* [Work instructions]:
Find the line with "Task: Add a new user with plus box" in the records below, then please transcribe it and every later line exactly, omitting the pictures and adding nothing.
Top of Data for analysis
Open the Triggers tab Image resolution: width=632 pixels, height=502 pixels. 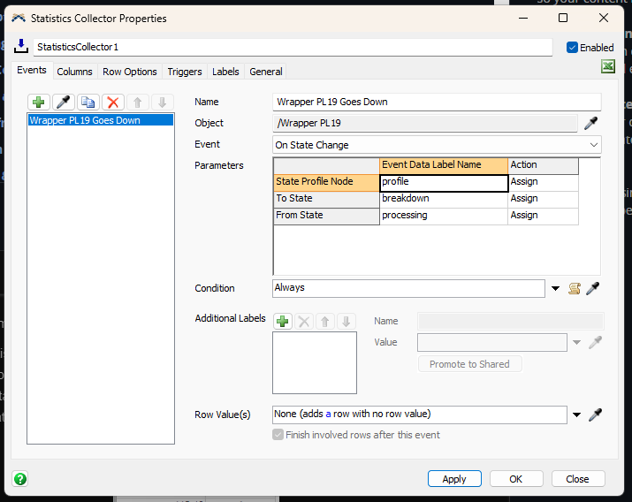184,72
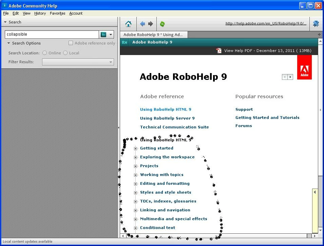
Task: Refresh the page with the green icon
Action: click(x=163, y=24)
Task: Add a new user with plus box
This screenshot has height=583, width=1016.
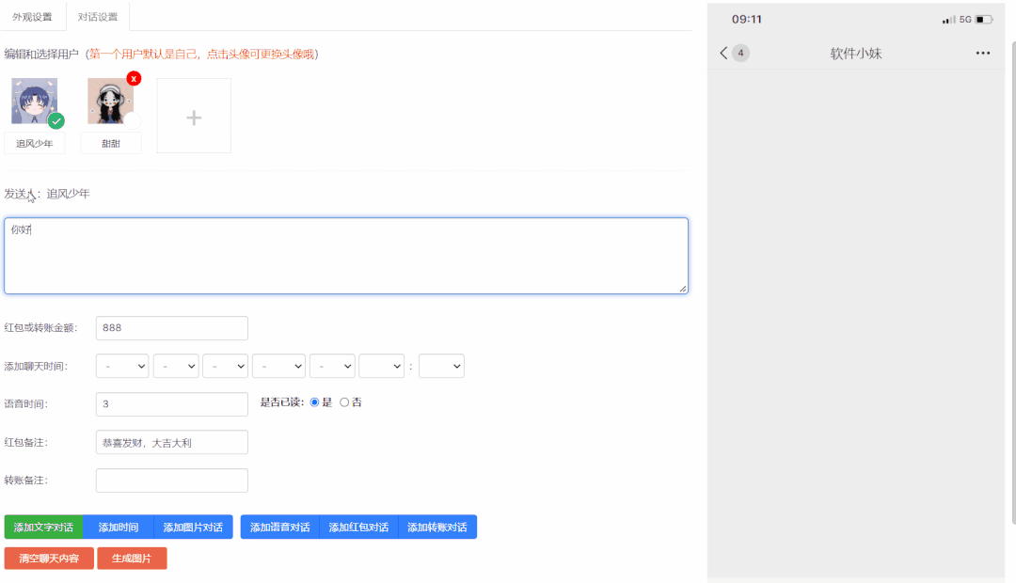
Bottom of Data for analysis
* [Final answer]:
Task: Add a new user with plus box
This screenshot has height=583, width=1016.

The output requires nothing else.